Question: Solve: \[\mathop {\lim }\limits_{x \to 27} \dfrac{{({x^{\dfrac{1}{3}}} + 3)({x^{\dfrac{1}{3}}} - 3)}...

Question

Solve: $\mathop {\lim }\limits_{x \to 27} \dfrac{{({x^{\dfrac{1}{3}}} + 3)({x^{\dfrac{1}{3}}} - 3)}}{{x - 27}}$

Answer 1

Solution

In the above question, if we directly put the limit in place of the variable, then the denominator will result in zero and hence the solution will result is not defined. So first we have to simplify the given expression by applying a suitable formula and then we will cancel out the like terms and after that, we will put the limits.
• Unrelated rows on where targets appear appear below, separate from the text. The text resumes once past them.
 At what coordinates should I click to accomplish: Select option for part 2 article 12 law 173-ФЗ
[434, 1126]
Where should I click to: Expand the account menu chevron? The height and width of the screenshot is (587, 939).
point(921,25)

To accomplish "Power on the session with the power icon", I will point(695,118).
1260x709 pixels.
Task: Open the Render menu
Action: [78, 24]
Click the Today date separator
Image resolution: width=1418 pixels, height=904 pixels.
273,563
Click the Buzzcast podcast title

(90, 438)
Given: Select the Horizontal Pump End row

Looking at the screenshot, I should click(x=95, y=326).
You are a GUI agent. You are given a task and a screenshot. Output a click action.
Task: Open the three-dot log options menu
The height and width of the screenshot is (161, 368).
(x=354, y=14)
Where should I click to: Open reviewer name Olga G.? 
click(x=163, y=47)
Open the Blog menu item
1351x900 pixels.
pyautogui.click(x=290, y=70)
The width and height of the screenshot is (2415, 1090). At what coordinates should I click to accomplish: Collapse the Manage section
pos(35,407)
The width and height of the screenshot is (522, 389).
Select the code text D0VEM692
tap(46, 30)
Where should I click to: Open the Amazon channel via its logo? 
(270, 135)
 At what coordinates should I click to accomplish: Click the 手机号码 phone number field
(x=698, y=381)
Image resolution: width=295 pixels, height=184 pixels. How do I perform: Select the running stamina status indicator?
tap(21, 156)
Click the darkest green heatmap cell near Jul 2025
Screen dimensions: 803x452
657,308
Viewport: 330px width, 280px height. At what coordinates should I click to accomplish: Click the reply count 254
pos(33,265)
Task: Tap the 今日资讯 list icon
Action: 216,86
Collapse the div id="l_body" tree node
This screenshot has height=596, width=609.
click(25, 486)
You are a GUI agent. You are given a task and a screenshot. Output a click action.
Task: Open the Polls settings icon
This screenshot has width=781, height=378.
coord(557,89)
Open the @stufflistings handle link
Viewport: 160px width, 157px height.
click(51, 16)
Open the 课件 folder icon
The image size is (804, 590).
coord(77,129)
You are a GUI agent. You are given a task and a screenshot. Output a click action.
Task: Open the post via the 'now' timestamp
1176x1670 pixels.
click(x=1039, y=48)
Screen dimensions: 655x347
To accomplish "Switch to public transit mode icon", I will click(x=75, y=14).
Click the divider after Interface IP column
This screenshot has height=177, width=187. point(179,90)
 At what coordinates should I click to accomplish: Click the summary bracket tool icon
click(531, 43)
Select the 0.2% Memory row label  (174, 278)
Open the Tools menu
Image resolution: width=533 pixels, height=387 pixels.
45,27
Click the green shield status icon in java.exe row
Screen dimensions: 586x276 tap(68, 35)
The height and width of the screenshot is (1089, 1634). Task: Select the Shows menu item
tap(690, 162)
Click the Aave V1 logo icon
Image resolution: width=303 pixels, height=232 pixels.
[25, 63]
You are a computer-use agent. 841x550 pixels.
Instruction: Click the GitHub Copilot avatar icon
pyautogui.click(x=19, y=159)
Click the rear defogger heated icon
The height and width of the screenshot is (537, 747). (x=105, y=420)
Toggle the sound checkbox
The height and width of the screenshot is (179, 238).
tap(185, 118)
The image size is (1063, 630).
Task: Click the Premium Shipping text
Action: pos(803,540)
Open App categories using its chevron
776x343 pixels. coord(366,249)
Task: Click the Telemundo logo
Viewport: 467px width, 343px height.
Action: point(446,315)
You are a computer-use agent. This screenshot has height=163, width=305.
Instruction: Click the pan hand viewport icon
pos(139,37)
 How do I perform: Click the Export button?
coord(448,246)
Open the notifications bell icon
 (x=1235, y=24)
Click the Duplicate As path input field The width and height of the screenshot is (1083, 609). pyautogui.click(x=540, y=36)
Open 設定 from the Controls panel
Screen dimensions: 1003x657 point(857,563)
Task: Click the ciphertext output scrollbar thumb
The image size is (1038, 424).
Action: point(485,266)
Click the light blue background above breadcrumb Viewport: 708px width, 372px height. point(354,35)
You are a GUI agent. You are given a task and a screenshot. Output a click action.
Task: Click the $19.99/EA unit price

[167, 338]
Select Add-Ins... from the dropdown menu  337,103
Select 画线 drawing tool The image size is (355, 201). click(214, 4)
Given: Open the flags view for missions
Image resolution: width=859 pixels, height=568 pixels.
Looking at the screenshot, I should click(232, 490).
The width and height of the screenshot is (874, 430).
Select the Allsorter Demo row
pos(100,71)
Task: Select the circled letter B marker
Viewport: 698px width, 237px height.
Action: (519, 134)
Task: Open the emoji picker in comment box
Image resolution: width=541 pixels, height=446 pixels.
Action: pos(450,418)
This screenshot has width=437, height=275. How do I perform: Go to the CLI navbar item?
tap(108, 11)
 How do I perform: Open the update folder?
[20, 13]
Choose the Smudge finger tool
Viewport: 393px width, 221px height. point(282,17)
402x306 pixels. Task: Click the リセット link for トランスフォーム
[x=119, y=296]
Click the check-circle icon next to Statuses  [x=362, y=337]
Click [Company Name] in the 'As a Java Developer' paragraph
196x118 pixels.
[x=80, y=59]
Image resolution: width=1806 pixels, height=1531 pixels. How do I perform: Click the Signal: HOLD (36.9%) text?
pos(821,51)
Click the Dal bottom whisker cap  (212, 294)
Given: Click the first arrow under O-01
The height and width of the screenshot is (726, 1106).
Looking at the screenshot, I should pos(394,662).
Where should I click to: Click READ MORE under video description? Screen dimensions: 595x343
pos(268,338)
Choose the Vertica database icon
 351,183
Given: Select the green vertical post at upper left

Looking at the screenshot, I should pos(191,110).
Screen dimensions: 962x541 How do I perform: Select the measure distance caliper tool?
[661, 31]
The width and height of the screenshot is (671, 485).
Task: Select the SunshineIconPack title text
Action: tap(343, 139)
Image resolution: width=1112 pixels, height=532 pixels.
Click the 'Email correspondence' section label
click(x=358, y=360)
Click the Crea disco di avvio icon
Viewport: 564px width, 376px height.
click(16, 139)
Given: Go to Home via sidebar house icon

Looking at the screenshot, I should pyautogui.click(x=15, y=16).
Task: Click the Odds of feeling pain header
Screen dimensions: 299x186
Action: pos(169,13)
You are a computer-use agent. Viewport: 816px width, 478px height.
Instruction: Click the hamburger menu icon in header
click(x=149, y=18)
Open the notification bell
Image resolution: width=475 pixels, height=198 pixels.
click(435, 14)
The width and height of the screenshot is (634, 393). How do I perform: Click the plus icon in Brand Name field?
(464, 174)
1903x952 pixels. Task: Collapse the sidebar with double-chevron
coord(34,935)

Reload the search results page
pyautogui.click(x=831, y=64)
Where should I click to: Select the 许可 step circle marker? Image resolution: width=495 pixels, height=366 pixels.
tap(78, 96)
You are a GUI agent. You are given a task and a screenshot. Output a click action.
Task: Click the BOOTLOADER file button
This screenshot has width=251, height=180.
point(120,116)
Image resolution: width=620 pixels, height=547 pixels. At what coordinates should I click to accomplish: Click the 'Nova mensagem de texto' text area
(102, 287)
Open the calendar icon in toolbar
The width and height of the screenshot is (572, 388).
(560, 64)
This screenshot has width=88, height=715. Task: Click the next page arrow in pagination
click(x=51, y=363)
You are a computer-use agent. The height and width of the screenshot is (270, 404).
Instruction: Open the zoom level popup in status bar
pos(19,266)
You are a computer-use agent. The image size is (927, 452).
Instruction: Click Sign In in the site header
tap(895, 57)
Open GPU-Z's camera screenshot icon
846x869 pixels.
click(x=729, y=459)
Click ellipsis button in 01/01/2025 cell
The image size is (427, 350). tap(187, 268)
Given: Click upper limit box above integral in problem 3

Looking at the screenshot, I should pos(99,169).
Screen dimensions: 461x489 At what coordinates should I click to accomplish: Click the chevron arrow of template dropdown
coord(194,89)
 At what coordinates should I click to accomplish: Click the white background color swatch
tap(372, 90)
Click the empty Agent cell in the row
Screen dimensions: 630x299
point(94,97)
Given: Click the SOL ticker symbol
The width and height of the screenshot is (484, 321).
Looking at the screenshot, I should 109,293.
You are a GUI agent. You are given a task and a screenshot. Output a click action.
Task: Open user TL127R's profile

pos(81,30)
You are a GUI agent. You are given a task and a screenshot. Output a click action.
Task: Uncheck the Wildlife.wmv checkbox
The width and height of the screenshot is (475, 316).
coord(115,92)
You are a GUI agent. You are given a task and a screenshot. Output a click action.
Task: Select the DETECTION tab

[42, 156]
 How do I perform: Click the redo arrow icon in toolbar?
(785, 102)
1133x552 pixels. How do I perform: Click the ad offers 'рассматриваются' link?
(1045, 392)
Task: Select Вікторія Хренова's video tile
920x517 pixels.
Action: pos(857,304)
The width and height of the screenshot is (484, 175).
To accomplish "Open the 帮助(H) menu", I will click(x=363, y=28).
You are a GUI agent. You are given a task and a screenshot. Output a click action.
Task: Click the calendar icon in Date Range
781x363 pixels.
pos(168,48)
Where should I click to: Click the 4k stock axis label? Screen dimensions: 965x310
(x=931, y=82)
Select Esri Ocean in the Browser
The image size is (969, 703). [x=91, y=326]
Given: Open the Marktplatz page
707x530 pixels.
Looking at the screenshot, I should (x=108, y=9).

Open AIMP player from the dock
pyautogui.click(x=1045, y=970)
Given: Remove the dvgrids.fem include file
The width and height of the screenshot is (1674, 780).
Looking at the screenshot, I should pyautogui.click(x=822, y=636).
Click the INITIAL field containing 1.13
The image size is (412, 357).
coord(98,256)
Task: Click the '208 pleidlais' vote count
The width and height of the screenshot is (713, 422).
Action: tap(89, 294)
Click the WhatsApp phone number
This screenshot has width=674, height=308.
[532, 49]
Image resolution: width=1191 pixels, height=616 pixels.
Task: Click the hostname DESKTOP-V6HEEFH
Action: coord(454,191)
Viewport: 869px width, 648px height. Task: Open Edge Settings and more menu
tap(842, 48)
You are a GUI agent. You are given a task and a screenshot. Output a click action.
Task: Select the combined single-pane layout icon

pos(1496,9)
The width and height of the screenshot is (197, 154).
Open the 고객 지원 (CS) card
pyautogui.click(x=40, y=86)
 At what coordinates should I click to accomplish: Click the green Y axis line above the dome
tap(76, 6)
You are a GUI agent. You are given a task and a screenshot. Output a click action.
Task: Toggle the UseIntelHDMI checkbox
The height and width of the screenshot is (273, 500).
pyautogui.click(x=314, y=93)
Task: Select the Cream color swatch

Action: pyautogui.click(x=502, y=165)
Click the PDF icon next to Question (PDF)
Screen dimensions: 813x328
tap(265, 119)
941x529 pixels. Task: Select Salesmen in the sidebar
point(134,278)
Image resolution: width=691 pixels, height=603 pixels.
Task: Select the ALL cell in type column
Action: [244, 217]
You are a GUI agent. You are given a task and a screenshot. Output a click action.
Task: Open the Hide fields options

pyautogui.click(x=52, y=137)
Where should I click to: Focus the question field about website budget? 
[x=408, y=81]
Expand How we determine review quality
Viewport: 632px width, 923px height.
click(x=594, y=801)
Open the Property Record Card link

Complete step by step answer:
If we put the given limit in the function in place of the variable and if both the numerator and the denominator results in zero, then we will first simplify the expression and then we will further solve our question.
In the given question, we have to solve $\mathop {\lim }\limits_{x \to 27} \dfrac{{({x^{\dfrac{1}{3}}} + 3)({x^{\dfrac{1}{3}}} - 3)}}{{x - 27}}$
If we put a limit here then the denominator comes out zero so we will get an undefined value. So first we will simplify the above expression.
$\mathop {\lim }\limits_{x \to 27} \dfrac{{({x^{\dfrac{1}{3}}} + 3)({x^{\dfrac{1}{3}}} - 3)}}{{{{({x^{\dfrac{1}{3}}})}^3} - {{(3)}^3}}}$ …….. ( $1$ )
In the denominator of the above expression, x can be written as ${({x^{\dfrac{1}{3}}})^3}$ and $27$ can be written as ${(3)^3}$ .
We know that, according to the formula given below.
${a^3} - {b^3} = (a - b)({a^2} + ab + {b^2})$
Now we will apply this formula in the denominator of the first equation.
${({x^{\dfrac{1}{3}}})^3} - {(3)^3} = ({x^{\dfrac{1}{3}}} - 3)({x^{\dfrac{2}{3}}} + 9 + 3{x^{\dfrac{1}{3}}})$ ……….. ( $2$ )
On putting the value of ( $2$ ) in ( $1$ ), we get the following results.
$\mathop {\lim }\limits_{x \to 27} \dfrac{{({x^{\dfrac{1}{3}}} + 3)({x^{\dfrac{1}{3}}} - 3)}}{{({x^{\dfrac{1}{3}}} - 3)({x^{\dfrac{2}{3}}} + 9 + 3{x^{\dfrac{1}{3}}})}}$
The value $({x^{\dfrac{1}{3}}} - 3)$ will cancel out each other in the numerator and the denominator and we get the results as shown below.
$\mathop {\lim }\limits_{x \to 27} \dfrac{{({x^{\dfrac{1}{3}}} + 3)}}{{({x^{\dfrac{2}{3}}} + 9 + 3{x^{\dfrac{1}{3}}})}}$ ….. ( $3$ )
We know that $\mathop {\lim }\limits_{x \to 27}$ means that we have to place the value of $27$ in place of x. On applying limits in (3), we get the results as shown below.
$\mathop {\lim }\limits_{x \to 27} \dfrac{{({x^{\dfrac{1}{3}}} + 3)}}{{({x^{\dfrac{2}{3}}} + 9 + 3{x^{\dfrac{1}{3}}})}}$ ,
$\Rightarrow \dfrac{{({{(27)}^{\dfrac{1}{3}}} + 3)}}{{({{(27)}^{\dfrac{2}{3}}} + 9 + 3{{(27)}^{\dfrac{1}{3}}})}}$ ,
$27$ is the cube of $3$ , so $27$ can be written as ${(3)^3}$ and the above expression becomes
$\Rightarrow \dfrac{{({{({3^3})}^{\dfrac{1}{3}}} + 3)}}{{({{({3^3})}^{\dfrac{2}{3}}} + 9 + 3{{({3^3})}^{\dfrac{1}{3}}})}}$ ,
$\Rightarrow \dfrac{{(3 + 3)}}{{(9 + 9 + 9)}}$ ,
$\Rightarrow \dfrac{6}{{27}}$ ,
$\Rightarrow \dfrac{2}{9}$
Hence, after solving the limit we get the following results.
$\mathop {\lim }\limits_{x \to 27} \dfrac{{({x^{\dfrac{1}{3}}} + 3)({x^{\dfrac{1}{3}}} - 3)}}{{x - 27}} = \dfrac{2}{9}$

Note:
If we put the limit in place of the variable in the function and if both the numerator and denominator result in zero then L'hospital's Rule will be applied on the given expression, according to which, first we have to differentiate both numerator and denominator expression with respect to x and then we will apply the limits.